Inconsistent ROAS when migrating to multi-dim MMM class

Hello,
I trained an MMM using pymc-marketing and realized that it’s probably better to migrate to the multi-dim MMM class for budget allocation analysis, even though I have a single geo to model. Despite keeping everything the same (input data, model configs, random seed for model fit), I see a significant difference in the ROAS between the two models. In my understanding, the results matched better with the real-world scenario for the single geo MMM. I don’t understand what could have caused this — looking for advice. Please let me know if I should provide more context. Thank you.

prior_sigma = total_spend_per_channel / total_spend_per_channel.sum()

my_model_config = {
“intercept”: Prior(“HalfNormal”, sigma=5, dims=(“geo”,)),
“saturation_beta”: Prior(“HalfNormal”, sigma=prior_sigma, dims=(“channel”,)),
“gamma_control”: Prior(“Normal”, mu=0, sigma=0.05, dims=(“control”,)),
“gamma_fourier”: Prior(“Laplace”, mu=0, b=0.2, dims=(“geo”, “fourier_mode”)),
“likelihood”: Prior(“TruncatedNormal”, sigma=Prior(“HalfNormal”, sigma=6), dims=(“date”, “geo”)),
}

my_sampler_config = {“progressbar”: True}

mmm = MMM(
date_column="date",
target_column="y",
channel_columns=channels,
control_columns=controls,
scaling={
“channel”: {“method”: “max”, “dims”: ()},
“target”: {“method”: “max”, “dims”: ()},
},
adstock=GeometricAdstock(l_max=10),
saturation=LogisticSaturation(),
yearly_seasonality=2,
model_config=my_model_config,
sampler_config=my_sampler_config,
dims=("geo",),
)

An important difference is that the multidimensional MMM defaults to pooled modeling where no explicit dimensions are specified, whereas the single dimensional MMM defaults to separate model.

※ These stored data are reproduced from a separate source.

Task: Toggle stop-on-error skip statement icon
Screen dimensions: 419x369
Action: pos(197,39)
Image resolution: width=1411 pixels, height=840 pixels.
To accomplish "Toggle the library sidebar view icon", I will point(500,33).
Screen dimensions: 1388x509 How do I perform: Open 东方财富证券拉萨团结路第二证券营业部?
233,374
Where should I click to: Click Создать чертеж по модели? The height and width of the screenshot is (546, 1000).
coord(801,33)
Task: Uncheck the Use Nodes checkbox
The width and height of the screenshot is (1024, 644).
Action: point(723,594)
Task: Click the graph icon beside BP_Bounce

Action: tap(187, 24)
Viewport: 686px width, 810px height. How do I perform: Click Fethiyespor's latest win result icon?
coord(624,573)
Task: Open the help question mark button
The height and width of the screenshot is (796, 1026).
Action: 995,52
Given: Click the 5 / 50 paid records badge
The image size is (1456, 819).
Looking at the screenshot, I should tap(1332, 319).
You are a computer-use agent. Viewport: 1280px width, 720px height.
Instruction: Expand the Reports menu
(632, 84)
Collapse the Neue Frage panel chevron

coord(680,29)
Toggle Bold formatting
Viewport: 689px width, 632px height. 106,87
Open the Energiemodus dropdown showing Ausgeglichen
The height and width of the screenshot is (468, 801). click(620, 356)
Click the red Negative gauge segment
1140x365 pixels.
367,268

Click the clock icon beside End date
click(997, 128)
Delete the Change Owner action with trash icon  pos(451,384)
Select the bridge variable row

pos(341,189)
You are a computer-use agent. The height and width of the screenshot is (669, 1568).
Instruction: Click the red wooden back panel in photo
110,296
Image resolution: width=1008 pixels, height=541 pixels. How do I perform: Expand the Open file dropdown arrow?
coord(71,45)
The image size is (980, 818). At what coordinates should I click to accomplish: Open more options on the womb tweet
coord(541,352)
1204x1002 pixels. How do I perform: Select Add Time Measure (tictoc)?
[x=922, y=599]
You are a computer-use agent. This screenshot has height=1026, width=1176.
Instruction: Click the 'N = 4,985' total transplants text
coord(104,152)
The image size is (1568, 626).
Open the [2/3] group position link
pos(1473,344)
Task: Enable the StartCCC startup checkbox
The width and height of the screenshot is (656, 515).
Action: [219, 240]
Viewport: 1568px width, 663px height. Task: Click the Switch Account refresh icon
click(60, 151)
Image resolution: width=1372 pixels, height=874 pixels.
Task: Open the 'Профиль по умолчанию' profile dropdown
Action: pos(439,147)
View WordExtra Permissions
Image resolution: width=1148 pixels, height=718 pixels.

Looking at your model_config, you might want to add in priors with dims=”channel” for adstock_alpha, and saturation_lam. This dhould unify the model to what you had with the single dimensional class.

Hello,

Thanks for writing, I tried adding dims argument in Prior for adstock_alpha and saturation_lam in my_model_config and it looks like the following

my_model_config = {

    "intercept": Prior("HalfNormal", sigma=5),

"saturation_beta": Prior("HalfNormal", sigma=prior_sigma, dims=("channel")),

"saturation_lam": Prior("Gamma", alpha=3, beta=1, dims=("channel")),

"adstock_alpha": Prior("Beta", alpha=1, beta=3, dims=("channel")),

"gamma_control": Prior("Normal", mu=0, sigma=0.05, dims=("control")),

"gamma_fourier": Prior("Laplace", mu=0, b=0.2, dims=("geo","fourier_mode")),

"likelihood": Prior("TruncatedNormal", sigma=Prior("HalfNormal", sigma=6), dims=("date")),

} 

I could see improvement in low spend channels, but for big channels ROAS are high and not matching with the regular mmm. Multi-d MMM gives the following

{'Channel-a': 9.21,
'Channel-b': 0.22,
'Channel-c': 0.76,
'Channel-d': 1.11,
'Channel-e': 0.86,
'Channel-f': 1.74,
'Channel-g': 1.07,
'Channel-h': 2.33,
'Channel-i': 0.185}

and ROAS from regular MMM are as follows

{'Channel-a': 2.13
'Channel-b': 0.82,
'Channel-c': 0.56,
'Channel-d': 1.71,
'Channel-e': 0.89,
'Channel-f': 1.23,
'Channel-g': 0.15,
'Channel-h': 1.89,
'Channel-i': 0.38}

In my case, ‘Channel-a’ is the one with highest spend share of 50% and multi-d MMM is really off in predicting its ROAS (with a huge credible interval). I also tried adding the ‘geo’ argument in dims but it didn’t help either. To add more context, prior_sigma which in my case is spend share is the following

array([0.49728545, 0.08402681, 0.10286331, 0.0533288 , 0.02376035,
       0.06204508, 0.15416075, 0.01652881, 0.00600064])

I figured out the issue, in the new multi MMM class, xarray channel coordinate in model’s inference data (idata) are in alphabetic order whereas in the older MMM class it was in the same order as defined in channels column. This created a problem when I was using the same code for calculating ROAS (contribution.sum()/spend.sum()) from regular MMM in new multi MMM. So in short for e.g. I was accidentally dividing channel A’s contribution from channel B’s spend sum.

I’d open an issue about that if I were you, seems like surprising behavior

sure, that’s a good idea. I have created one.